══ Material provided ══
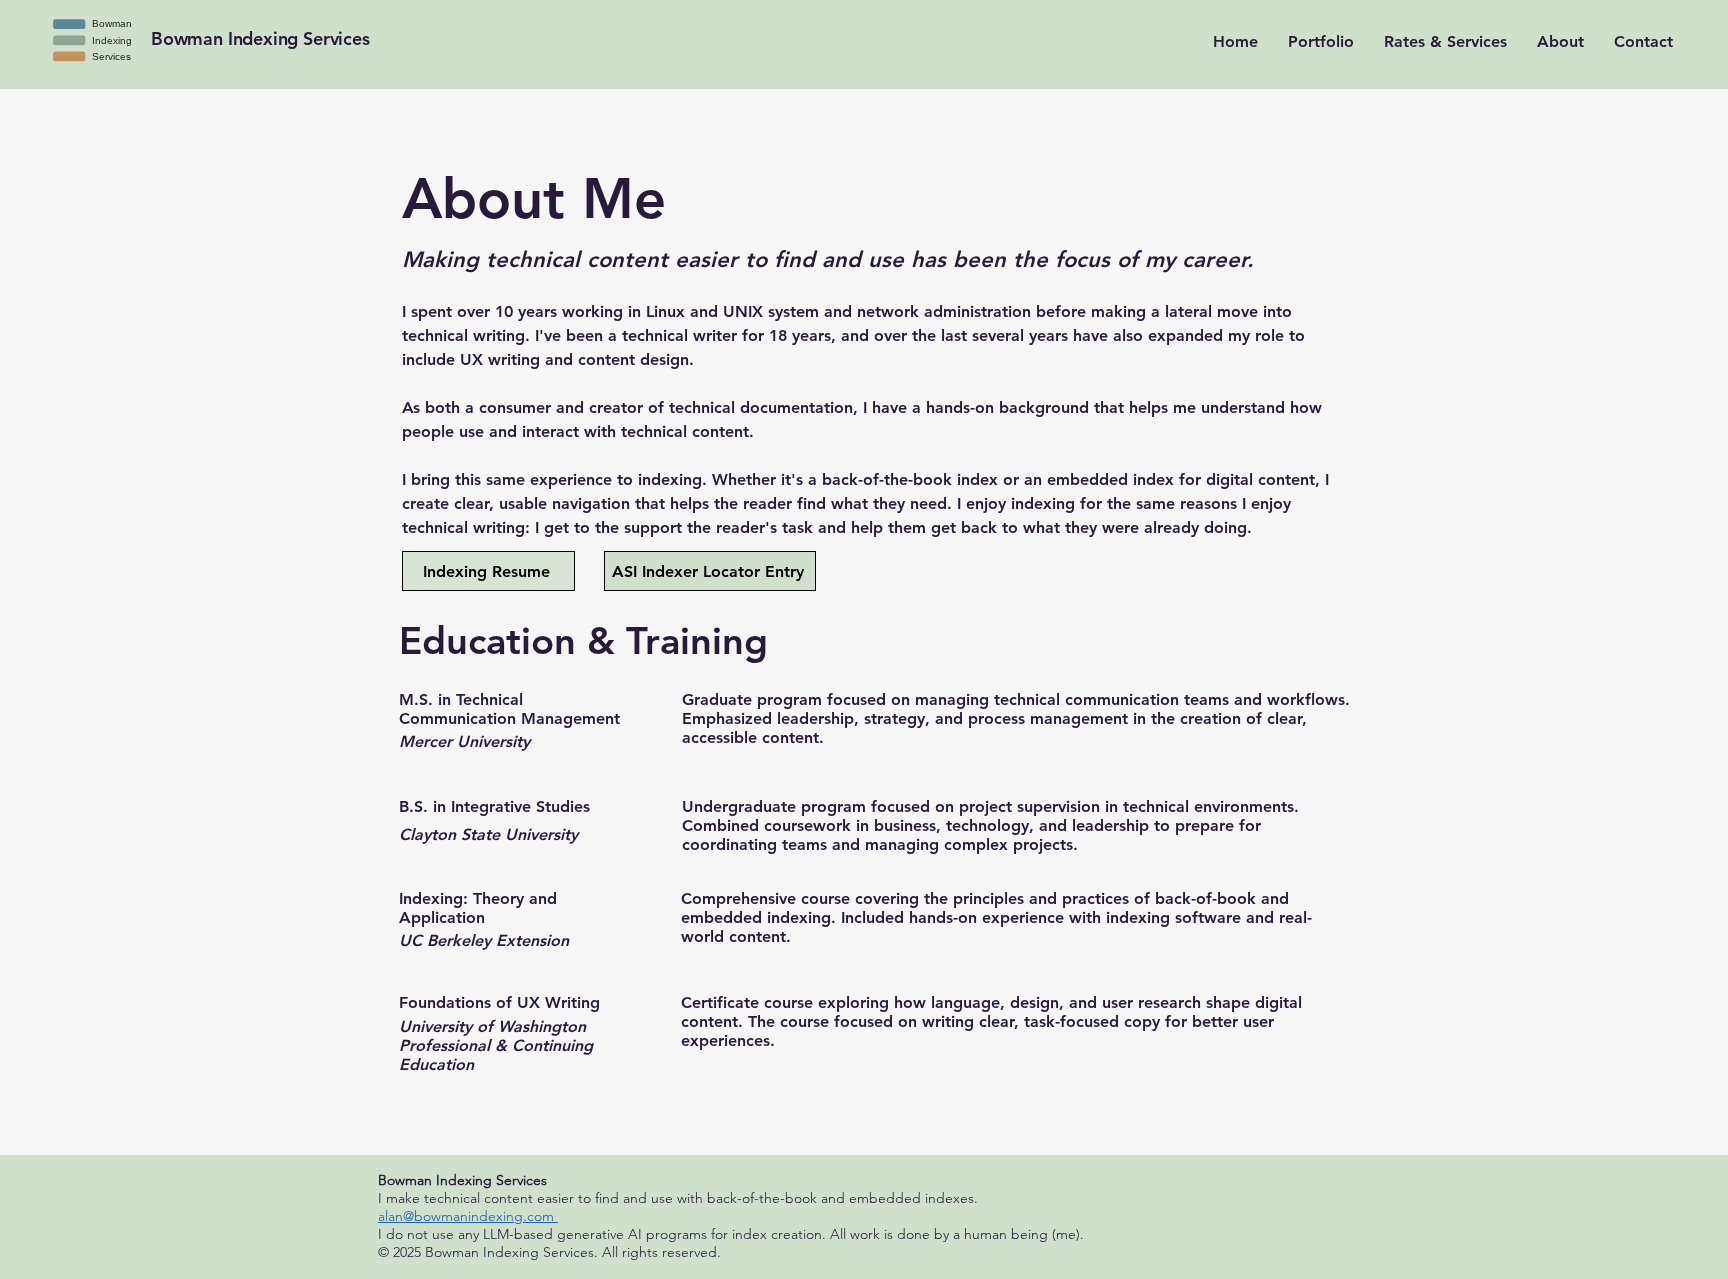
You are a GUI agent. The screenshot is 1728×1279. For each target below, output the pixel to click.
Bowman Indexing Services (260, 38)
═══
══ Material provided ══
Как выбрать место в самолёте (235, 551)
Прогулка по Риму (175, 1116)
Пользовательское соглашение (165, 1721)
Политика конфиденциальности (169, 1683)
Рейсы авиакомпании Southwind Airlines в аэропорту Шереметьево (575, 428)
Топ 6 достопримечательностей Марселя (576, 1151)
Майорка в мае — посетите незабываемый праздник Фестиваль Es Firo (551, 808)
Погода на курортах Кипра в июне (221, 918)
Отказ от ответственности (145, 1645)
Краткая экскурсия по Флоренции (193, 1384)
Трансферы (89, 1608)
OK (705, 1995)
═══
__Exercise__.
Copy the items word for word, starting at the line containing "Пользовательское соглашение (165, 1721)" and ending at the line containing "Погода на курортах Кипра в июне (221, 918)", including both.

__Reply to the exercise__.
Пользовательское соглашение (165, 1721)
Политика конфиденциальности (169, 1683)
Рейсы авиакомпании Southwind Airlines в аэропорту Шереметьево (575, 428)
Топ 6 достопримечательностей Марселя (576, 1151)
Майорка в мае — посетите незабываемый праздник Фестиваль Es Firo (551, 808)
Погода на курортах Кипра в июне (221, 918)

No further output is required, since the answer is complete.